Sunday, February 8, 2009

Belterra Casino...

My family was away from home last night, and I was able to go with a buddy to Belterra Casino about an hour and 30 minutes north just across the Ohio river in Indiana. I had been there a few times, but only on Mondays when the room was very slow. It was crowded with 10-12 tables playing 1/2 NL and 2/4 limit. WE put our names on the NL list and went to the casino floor and played craps for 30 minutes or so. We both won about $50 as I had the dice for 20 minutes, scoring 5-6 points. I think there were 4-5 different shooters in our time at the table and I was was the only person to score. Beginners luck, as I have little experience playing craps.

FInally our names are called and they sit us at different tables across the room from each other. n the first 2 orbits I am dealt, KK twice and QQ once, winning at showdown twice for $150 profit or so. The other hand I 3-bet Pre-flop with KK from the button, and took down a small pot.

So I get into my first big confrontation with about $420 in front of me. Most of the table was sitting with less than $200 in front of them except for an older man who had just busted a younger lady with the A high flush toher K high flush. He had a little over $900 from what I could count.

Two players limped from early position, older man limps and a young kid raised to $12 from the hijack (only had $75 behind) and make the call with A8 hearts from the button knowing most everyone else will join the pot getting good odds to call. So we go 5-handed to flop of 8,9,10 with two hearts giving me a huge draw. Everyone checks to me and I bet $45 expecting to take down the pot...I didn't pay attention to the action behind me, I just watched the original raiser, who eventually folded after a taking a few minutes to make a decision. When I play live, I always cap my cards with a dollar chip to use as a tip if I win the hand, and I push my cards to the dealer with the $1 chip on them as his tip. He looks at me and says, "what's this?"

Me: "your tip...I won the pot."

Dealer: "so you are not mucking your cards?"

Me: "No, didn't I win the pot?"

Dealer: "No, this gentleman raised to $145, which makes it $100 for you to stay,"

Me: "OK, hang on second, I am not out!"

Here is where the fireworks start. The older gentleman with the big stack had made it $145 and was now majorly PO'd that the dealer had not mucked my cards. He makes about a 2 minute scene with the dealer and then wants the floor to come over and make an official decision. With him making this big of a scene, there is no way he has QJ for the nut straight. I immediately decide he has 10,9 for top two pair. Its possible he has 10,8 or maybe 6,7 for the ignorant end of a straight, but I commit myself to think he specifically has 10,9.

The floor comes over, listening to the dealer explanation and both of our explanations, eventually ruling that my hand is still live. Within 10 seconds of his decision, I shipped all my chips to the middle for $361...forcing the older gentleman to call another another $261. If he has 10,9...I am about a 51/49 underdog...which means if players only occasionally make a fold here...this a very profitable play.
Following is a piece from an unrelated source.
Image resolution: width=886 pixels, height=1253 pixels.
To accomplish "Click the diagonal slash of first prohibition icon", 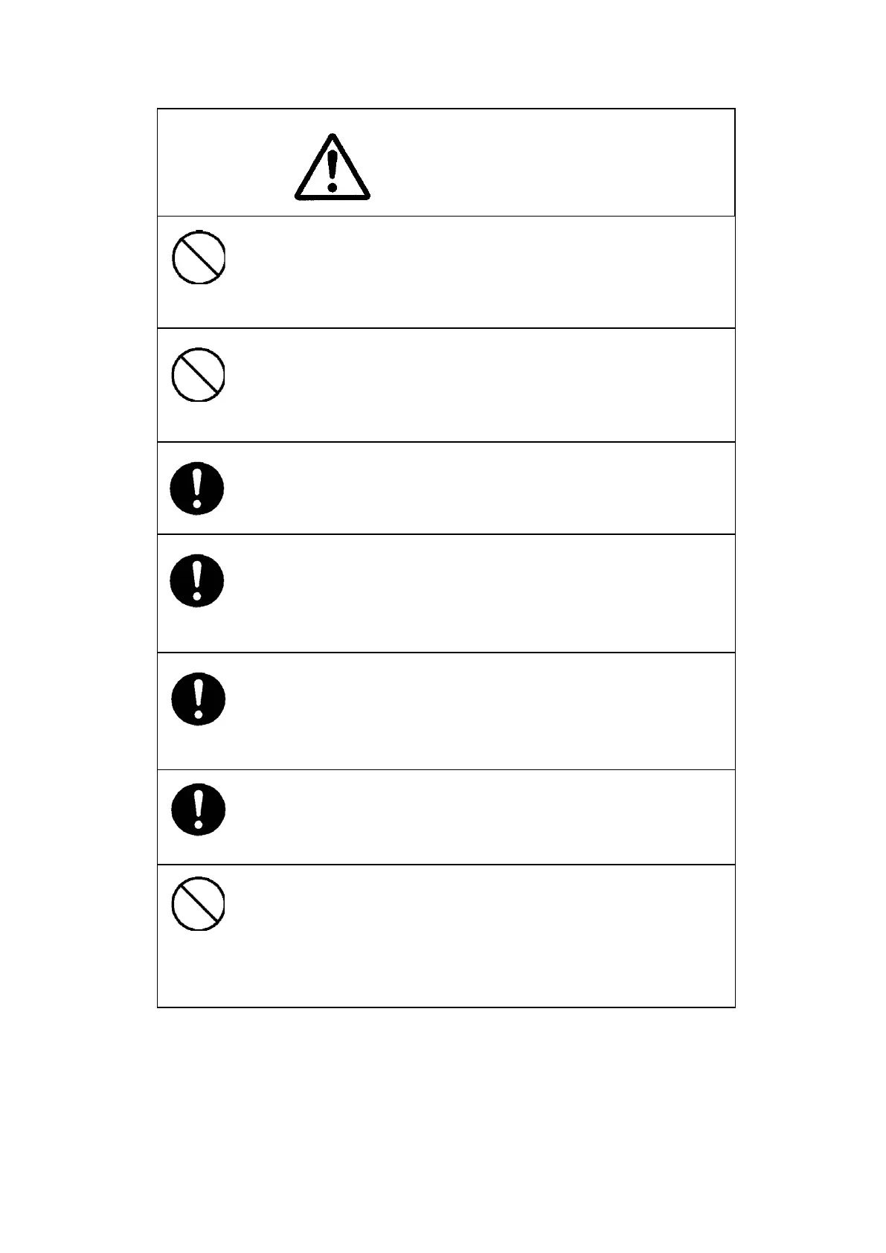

For me, him to make a call against my raise is extremely unprofitable as the only hand he is ahead of is my hand at 51/49... I could easily have a set or a straight and he would be a major underdog to either of those situations...about 82/17 underdog to that range of hands. He is actually dead if I have 10,10.

While trying to decide whether to make his call, he pointed fingers and yells at the dealer and floorman for not making the proper decision...making me more certain he has 10,9 and It seemed like he was going to fold. He started stacking chips and asked for the 2-3 time for the total to call. Politely the dealer said $261.

He made the call after about 10 minutes of explaining, arguing, pointing, and accusing the staff of not taking care of good customers...lol. He flipped over 10,9 spades and the dealer rolled the Q of hearts on the turn...I tabled my A8 hearts as the river bricked and the old man says..."You did all that with a pair of 8's?"

Me: "Yeah...thats all I had...Nice call!"

Starting with a $300 stack...I cashed in $1221 for a nice 4 hours of play!

Eventually my buddy moved to our table and he wins a $300+ pot on our last hand vs the old man. My buddy won about $150 after losing AA vs QQ for a $300+ pot all-in PF when the Q hit the river.